Numerous young women individually mold subjects that are close to their hearts ranging from the meaning of feminism, the attention deficit disorder to the dilemmas of mixed parentage. The success of their writing lies in a simple formula that each young woman adopted and that was to write about something that they knew and felt intimately about. Dina Rabadi, 21, dispells the myths of studying in a women's college through her honest insight into the hidden benefits of studying at Smith College. I find myself re-evaluating my own choices for college and wondering why a women's college is conspicuously absent from my own list. It is this kind of writing that compels me to look inward and to reflect instead of simply heaving a sigh of relief at the end of an estrogen pumped collection of works. Erica Bryant, 16, reaches beyond the pages of the book through her mature outlook on "Black Feminists Talkin' Back". Being an Indian, I found myself unconsciously nodding my head as I read her piece that tackled the double prejudice of being a colored woman. When I read the various pieces, it wasn't so much the writer's creativity or fluency that captured my attention, but the sincerity with which they wrote. With Lida Haber-Thompson's piece on the attention deficit disorder, there is a conscious effort to take this condition out of a medical journal and put it into the words of a teenager. What made me want to know more about the disorder was the turmoil within Lisa's that is reflected in her words. Anne Preller, 15, presents an informative and passionate piece on sexual harassment that made me stop to think of the times I may have dismissed something I was not comfortable with for fear of being called school marmish or priggish.

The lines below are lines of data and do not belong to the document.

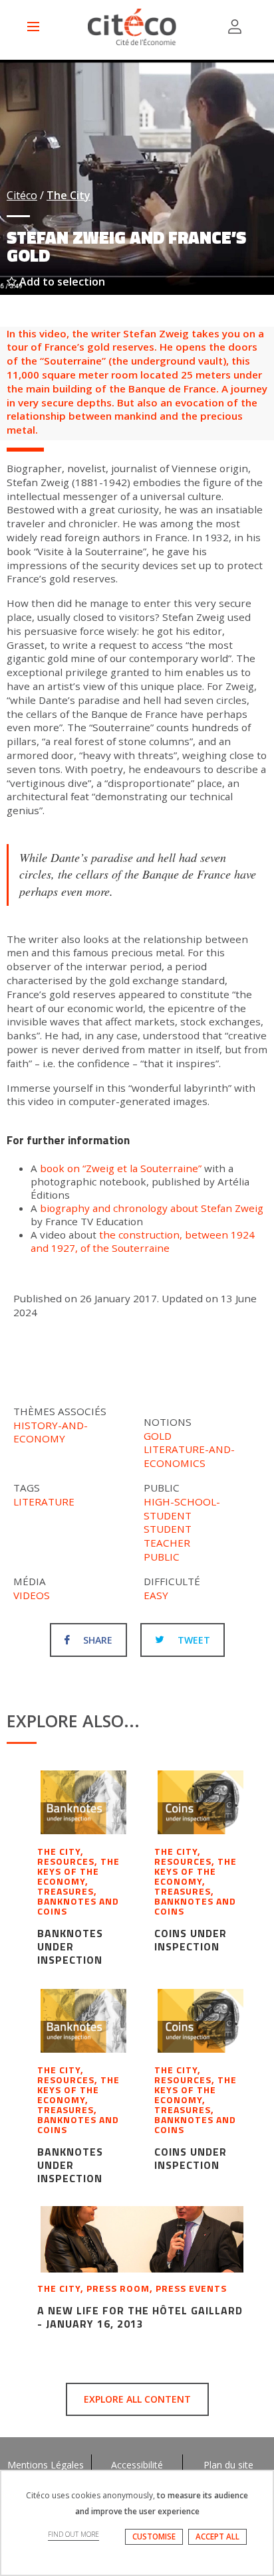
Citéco (22, 195)
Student (168, 1528)
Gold (158, 1435)
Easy (156, 1595)
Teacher (167, 1542)
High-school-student (182, 1508)
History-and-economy (50, 1432)
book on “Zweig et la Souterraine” (121, 1168)
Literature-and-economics (189, 1456)
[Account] (234, 26)
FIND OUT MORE (73, 2534)
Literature (43, 1501)
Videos (31, 1595)
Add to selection (61, 281)
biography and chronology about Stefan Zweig (151, 1208)
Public (162, 1556)
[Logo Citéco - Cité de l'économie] (134, 26)
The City (68, 195)
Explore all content (137, 2399)
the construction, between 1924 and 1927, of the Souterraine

Blue Jean: What Young Women are Thinking, Saying, and Doing is crucial in creating a sense of solidarity amidst young women who are separated by geographical and cultural boundaries. That leap in one's heart to see that "I'm not the only one who feels this way" is what a collection of such works offers young women everywhere. It's captivating to read the way young women have jumped at the opportunity to defend their own beliefs and to stand up to the flawed images of women that one is constantly bombarded with by parents, boyfriends, tradition and the media. Sarabeth Matilsky and Danielle Kabelle, both 16, look at the manner in which gender stereotypes are instilled in us from childhood and whether size determines beauty, respectively. Such writing is living proof that while there is a majority that strives to achieve Barbie-like proportions, there is a significant minority that determines success and beauty by their own standards.
Alongside these key issues, Blue Jean: What Young Women are Thinking, Saying, and Doing showcases young talents in creative writing that build new worlds for us to venture into through the words on a page. If I could, I would go on and on about what a feast this book is for the reader, but I think Julia Rodriguez sums this book and what it represents beautifully in the last two lines of her short story "Lilacs Bloom Every Spring". "We will find our right to be. Until then, lilacs bloom every spring".